Plots that rely heavily on special effects would seem to be a natural for the big screen. Even before the advent of CGI technology (computer generated imagery), producers were employing stop-action photography, miniaturized sets, and built-to-scale models to recreate primeval worlds, pirate battles on the open sea, and even King Kong taking swipes at airplanes from atop the Empire State Building.
While movies have become more visually stimulating, however, it often has been at the expense of plot and character. Pearl Harbor, for instance, had all the requisite you-are-there sight and sound explosions to simulate the horror of December 7, 1941, but fell short in delivering an empathetic love story that was compelling enough to justify its price tag and media hype.
Contrast this to 1965’s In Harm’s Way, in which the World War II Pacific theater battle scenes are pretty hokey by today’s standards but the character nuances, sexual tension, and dialogue still make it a watchable film.
Consider, as well, the original Star Wars released in 1977 versus any of its eye-popping ‘prequels’ about the life and times of Darth Vader. Somewhere in the passage of 25 years, the emphasis shifted from characters that audiences could genuinely cheer (or hiss) about to an ensemble that largely wanders around as talking props against a high-tech backdrop.
As I always advise my students and clients, if you can strip away all the glitz and gizmos and your story still has something substantive to say to an audience, you’ve probably got yourself a solid plot. If, however, the glitz and gizmos are needed to hold your viewers’ attention, be forewarned that no amount of money in the world can save a limp plot from going straight to Lodge.net and the bargain video bin within the first month of opening.
SO WHAT DOES YOUR STORY HAVE TO SAY?
You may not have given it much thought before now but every movie — no matter how wacky, heart-tugging, disturbing, or far-fetched — has an underlying message or philosophy that it means to leave with us by the final credits.
For instance:
Love conquers all.
Appearances are deceiving.
Friends are just strangers we haven’t met yet.
Love is blind.
Honesty is the best policy.
There’s no place like home.
Arising from the film’s message is the antithesis statement — the conflict which drives the action forward.

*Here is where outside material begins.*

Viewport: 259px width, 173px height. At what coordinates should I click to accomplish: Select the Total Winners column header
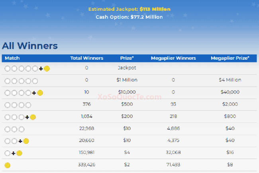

If, for instance, you want to demonstrate that true love has the power to vanquish all obstacles, the plot needs to be “obstacle-intensive” in order to present a significant-enough threat to the protagonist’s romantic future. Or let’s say that your storyline sets out to prove that there’s no place like home. Accordingly, the alternatives to the home front have to contest the latter’s shortcomings in such a way as to make them seem inferior choices for the long-term.
Both the message and anti-message require that the lead characters’ motivations be driven by one or more of the three core themes of fiction: reward, revenge, and escape. There has to be something major at stake for which they will risk whatever they have in order to win it (i.e., romance, riches, recognition), to get even with it (i.e., annihilate, retaliate, humiliate), or just to get away from it (i.e., prison, paranormal, political oppression). All action, thus, is an instrument of resolution, pointing up the need to stay focused on what your characters have to accomplish by the movie’s end.
In order to understand how this principle works, consider each of the following films and identify which themes are prevalent:
Braveheart
Thelma And Louise
Galaxy Quest
Tootsie
Casablanca
The Quiet Man
Carrie
Overboard
HOW TO SAY IT AND FOR HOW LONG
Once you decide what your movie message and theme are going to be, you’ll need to determine its genre and ideal length. Just as a catchy melody can be played in any number of different tempos (march, waltz, swing, etc.), so, too, can a catchy plot be orchestrated in a variety of genres and evoke different responses from an audience. The challenge is in determining which genre best captures the mood of the story you want to tell.